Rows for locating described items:
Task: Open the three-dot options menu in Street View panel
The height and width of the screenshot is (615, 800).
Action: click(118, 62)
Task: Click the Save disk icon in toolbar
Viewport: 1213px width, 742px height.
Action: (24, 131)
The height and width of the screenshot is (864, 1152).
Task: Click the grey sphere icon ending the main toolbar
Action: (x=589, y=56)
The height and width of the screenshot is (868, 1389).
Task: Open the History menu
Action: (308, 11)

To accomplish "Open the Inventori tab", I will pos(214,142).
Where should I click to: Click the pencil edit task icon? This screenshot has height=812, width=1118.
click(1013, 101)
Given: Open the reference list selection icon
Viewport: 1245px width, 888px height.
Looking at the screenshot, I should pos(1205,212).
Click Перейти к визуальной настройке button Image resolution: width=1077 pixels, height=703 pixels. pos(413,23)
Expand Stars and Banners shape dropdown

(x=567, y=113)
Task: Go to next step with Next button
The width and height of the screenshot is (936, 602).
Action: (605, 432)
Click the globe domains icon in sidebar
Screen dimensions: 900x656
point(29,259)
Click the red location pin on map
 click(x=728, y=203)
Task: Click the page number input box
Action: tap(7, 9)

What is required: Copy all of the rows above word for word, keeping every character and line unchanged.

Exercise response:
Task: Open the three-dot options menu in Street View panel
The height and width of the screenshot is (615, 800).
Action: click(118, 62)
Task: Click the Save disk icon in toolbar
Viewport: 1213px width, 742px height.
Action: (24, 131)
The height and width of the screenshot is (864, 1152).
Task: Click the grey sphere icon ending the main toolbar
Action: (x=589, y=56)
The height and width of the screenshot is (868, 1389).
Task: Open the History menu
Action: (308, 11)

To accomplish "Open the Inventori tab", I will pos(214,142).
Where should I click to: Click the pencil edit task icon? This screenshot has height=812, width=1118.
click(1013, 101)
Given: Open the reference list selection icon
Viewport: 1245px width, 888px height.
Looking at the screenshot, I should pos(1205,212).
Click Перейти к визуальной настройке button Image resolution: width=1077 pixels, height=703 pixels. pos(413,23)
Expand Stars and Banners shape dropdown

(x=567, y=113)
Task: Go to next step with Next button
The width and height of the screenshot is (936, 602).
Action: (605, 432)
Click the globe domains icon in sidebar
Screen dimensions: 900x656
point(29,259)
Click the red location pin on map
 click(x=728, y=203)
Task: Click the page number input box
Action: tap(7, 9)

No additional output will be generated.